Than again, all-electric vehicles don't pay a dime for road maintenance. Maybe a per-mile charge is better.
Then you get better public transit infrastructure, or someone builds a valuable economic center (shopping mall, big office park) near a major population area, and people flat-out drive less.
I argue for a Citizen's Dividend funded by a flat 17% income tax on all business and individual income. By comparison, Social Security is funded by a separate OASDI tax of 6.2%, plus 6.2% payroll, capped on $117k income. What happens when wealth distribution changes? What happens when we have inflation, and the sheer amount of income below $117k is proportionally less than the amount above $117k? What happens when the tax on wage workers drives their wage demand up along with that 6.2% payroll that the business pays, and so labor is more expensive, and so they pay for more expensive management strategies (e.g. implement cellular manufacture, better project management, or automation) to reduce the number of employees and the amount they pay them?
The same thing is happening with roads as with a cap-and-dividend--another scheme some UBI advocates propose, in which we'd tax, e.g., pollution, and pay the tax revenue out to everyone equally. What happens when they switch to solar energy? What happens when people stop driving their cars as much? What happens when they get more efficient cars? What happens when they get electric cars? The weather and asshole plant roots do more damage to the roads than your tires, even if nobody ever drives on them.
Fuel taxes become per-mile taxes because people get more efficient cars. Per-mile taxes fail because people drive less thanks to positive economic factors (localized business, mass transit availability) and evasive behavior (moped ebike, which require no registration).
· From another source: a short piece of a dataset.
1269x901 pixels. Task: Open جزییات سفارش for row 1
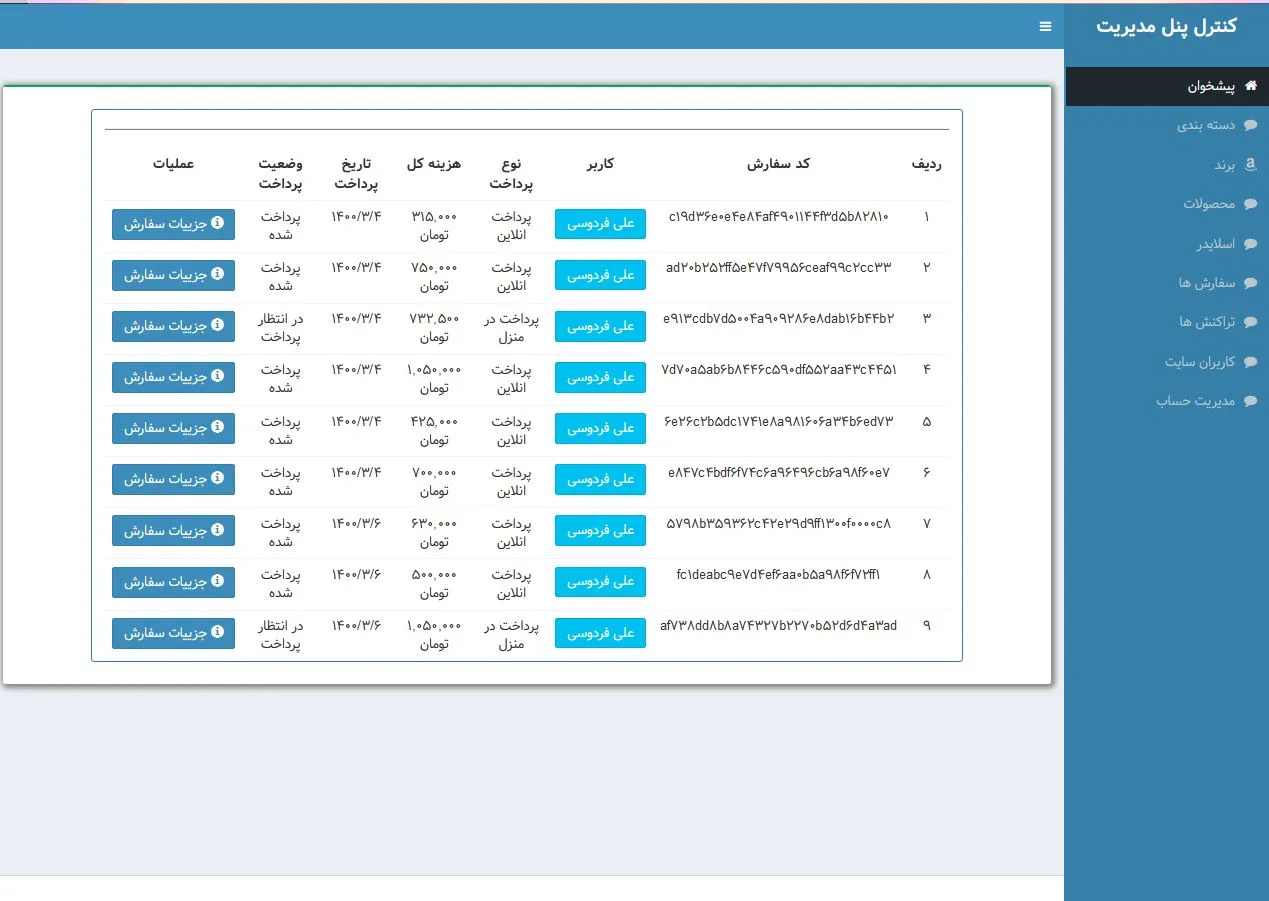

What then?
Taxes on individual activities are also regressive, just as taxes on business are business-target. Taxing factory pollution output? I guarantee you I don't output 2.4 metric tonnes of coal-source CO2 per hour. Taxing liquor per liter of alcohol? I guarantee you a rich man will die of alcohol poisoning after just as much alcohol in one day as a poor man; it'll cost the same in taxes; and the rich man will have much less of his income taxed by the alcohol tax. Driving is the same: a rich man with $25,000,000 yearly income will not drive 2000 times as many miles as a poor man with $12,000--that's 24 million miles of driving, a thousand trips around the earth's circumference, or lapping the earth 2.7 times per day.
Taxing per driven mile means the rich man will be taxed a lower percentage of his income than a poor man, while any habitual behavior which reduces number of miles driven will reduce the income from this tax.